Sunday, April 19, 2015

A Morning of Inspiration

When I went to bed last night, I was pondering how I haven't had a feeling of spiritual energy in a while. That is, I used to get all excited about some new conviction but as I let go of my ego involvement, I feel conviction less and less. I purposefully restrict ego reward activities and instead sit in silence. So the high points go away. I edge toward Truth which must be a non-ego event.

This morning, I couldn't focus on my watch and thought it was late so I leaped out of bed. Getting down stairs I realized it was an hour earlier than I thought. So I had plenty of time for spiritual study and meditation.

"Begrudgingly" was the word that came out of my first meditations. What I was feeling was sort of like this: new people come begrudgingly into AA and begrudgingly try to work the steps. What is received, even from a begrudging effort, is so fantastic. A whole new body, mind and spirit comes through this way of life; totally different from the drunks we come in as.

This brought me to my long term sobriety and how did it come about. The words that meditation brought into my mind were "Spiritual Sobriety." See, I have been a seeker after God for decades; but a majority of that time, at least until recently, was chasing after "Enlightenment." Today for the first time I realized that enlightenment, and my efforts to force God to give it, is spiritual drunken-ness. Not spiritual sobriety.
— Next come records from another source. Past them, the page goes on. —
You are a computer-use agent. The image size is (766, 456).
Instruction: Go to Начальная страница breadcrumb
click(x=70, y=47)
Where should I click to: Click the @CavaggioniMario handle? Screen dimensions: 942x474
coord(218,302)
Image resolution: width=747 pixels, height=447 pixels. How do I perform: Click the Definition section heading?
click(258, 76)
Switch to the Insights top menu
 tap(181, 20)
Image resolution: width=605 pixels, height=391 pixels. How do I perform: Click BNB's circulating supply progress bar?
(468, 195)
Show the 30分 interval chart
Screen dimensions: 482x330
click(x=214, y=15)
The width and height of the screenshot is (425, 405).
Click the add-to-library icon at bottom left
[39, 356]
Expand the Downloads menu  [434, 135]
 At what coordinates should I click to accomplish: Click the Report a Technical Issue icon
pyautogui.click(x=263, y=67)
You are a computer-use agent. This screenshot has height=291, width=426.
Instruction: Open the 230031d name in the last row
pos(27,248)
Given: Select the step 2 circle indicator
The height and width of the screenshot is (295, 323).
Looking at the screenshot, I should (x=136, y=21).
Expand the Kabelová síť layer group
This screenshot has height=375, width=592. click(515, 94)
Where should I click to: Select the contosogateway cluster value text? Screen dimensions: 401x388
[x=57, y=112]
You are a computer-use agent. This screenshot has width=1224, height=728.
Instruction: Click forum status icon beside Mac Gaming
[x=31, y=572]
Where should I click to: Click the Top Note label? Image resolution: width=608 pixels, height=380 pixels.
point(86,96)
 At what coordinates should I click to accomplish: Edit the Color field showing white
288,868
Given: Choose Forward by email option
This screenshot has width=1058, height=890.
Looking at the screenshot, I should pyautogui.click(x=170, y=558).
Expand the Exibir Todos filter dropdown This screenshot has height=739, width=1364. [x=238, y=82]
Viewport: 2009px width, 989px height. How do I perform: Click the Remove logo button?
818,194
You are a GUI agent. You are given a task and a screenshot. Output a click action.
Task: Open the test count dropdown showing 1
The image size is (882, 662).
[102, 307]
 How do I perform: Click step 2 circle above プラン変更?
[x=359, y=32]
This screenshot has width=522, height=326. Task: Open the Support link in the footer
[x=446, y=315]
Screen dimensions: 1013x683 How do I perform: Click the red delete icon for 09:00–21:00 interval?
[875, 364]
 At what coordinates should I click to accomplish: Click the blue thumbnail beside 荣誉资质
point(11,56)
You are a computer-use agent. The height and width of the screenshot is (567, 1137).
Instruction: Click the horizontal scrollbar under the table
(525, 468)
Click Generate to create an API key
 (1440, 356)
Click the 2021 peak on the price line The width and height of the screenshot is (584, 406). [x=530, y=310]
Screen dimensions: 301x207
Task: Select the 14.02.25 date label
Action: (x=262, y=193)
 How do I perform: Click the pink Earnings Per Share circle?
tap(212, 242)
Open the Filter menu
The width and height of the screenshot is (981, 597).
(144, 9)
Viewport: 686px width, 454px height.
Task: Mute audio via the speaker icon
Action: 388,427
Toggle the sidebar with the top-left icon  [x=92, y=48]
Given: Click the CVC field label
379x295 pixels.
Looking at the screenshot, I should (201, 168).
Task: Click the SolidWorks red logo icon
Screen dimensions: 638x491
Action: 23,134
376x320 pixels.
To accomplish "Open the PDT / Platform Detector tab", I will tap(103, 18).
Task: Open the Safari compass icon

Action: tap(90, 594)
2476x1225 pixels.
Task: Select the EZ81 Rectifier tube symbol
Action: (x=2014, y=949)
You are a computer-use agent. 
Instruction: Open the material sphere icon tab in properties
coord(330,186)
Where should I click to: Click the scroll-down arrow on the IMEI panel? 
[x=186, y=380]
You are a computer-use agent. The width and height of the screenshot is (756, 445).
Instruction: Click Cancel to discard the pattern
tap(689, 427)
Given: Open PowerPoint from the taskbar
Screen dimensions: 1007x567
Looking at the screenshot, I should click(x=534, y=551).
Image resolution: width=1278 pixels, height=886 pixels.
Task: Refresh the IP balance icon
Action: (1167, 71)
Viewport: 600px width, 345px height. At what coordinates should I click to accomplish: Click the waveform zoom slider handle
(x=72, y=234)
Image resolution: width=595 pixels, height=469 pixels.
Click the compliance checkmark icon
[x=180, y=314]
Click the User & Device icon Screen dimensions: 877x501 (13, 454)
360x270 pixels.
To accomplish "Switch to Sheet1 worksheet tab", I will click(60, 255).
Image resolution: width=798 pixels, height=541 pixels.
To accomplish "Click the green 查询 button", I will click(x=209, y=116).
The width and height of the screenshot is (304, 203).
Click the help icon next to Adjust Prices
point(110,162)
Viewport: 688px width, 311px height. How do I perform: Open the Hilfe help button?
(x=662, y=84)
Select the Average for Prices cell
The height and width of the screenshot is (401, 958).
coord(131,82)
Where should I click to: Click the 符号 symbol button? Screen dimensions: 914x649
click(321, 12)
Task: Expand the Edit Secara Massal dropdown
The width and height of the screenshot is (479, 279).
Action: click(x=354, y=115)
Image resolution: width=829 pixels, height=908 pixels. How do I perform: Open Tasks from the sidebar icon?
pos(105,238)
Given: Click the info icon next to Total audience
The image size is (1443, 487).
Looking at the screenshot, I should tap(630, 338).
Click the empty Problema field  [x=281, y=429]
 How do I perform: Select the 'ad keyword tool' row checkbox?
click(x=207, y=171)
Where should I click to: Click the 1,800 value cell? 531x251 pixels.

But recently, my efforts at life have been directed toward what the book Twelve Steps and Twelve Traditions calls "the satisfactions of right living" and "true humility." I've been actively attempting to stop living my life by self propulsion and running the show myself. I feel much more spiritually sober.

I was pondering the situation which happens with meditation; how we can keep our thoughts quiet only for very brief periods of time. Then two thoughts from the Big Book came into my mind. First the one about how some of us grasp AA as a drowning person grasps a life preserver. Second about the Sunlight of the Spirit. I thought of my life as a drowning person who occasionally has the strength to kick their head above water and grab a lungful of wonderful life giving air; and then sinking back down into the underwater struggle. Above the water is the Sunlight of the Spirit. The water is our resentments and ordinary ego world.

My spiritual life is like this. When I quiet my thoughts for even a few seconds, it is like sticking my head into the sunlight of the spirit. My begrudging part is that I don't sit in silence for hours a day. I spend about an hour in the morning and 10 minutes at night. Not much. But for even this paltry effort, I receive so much.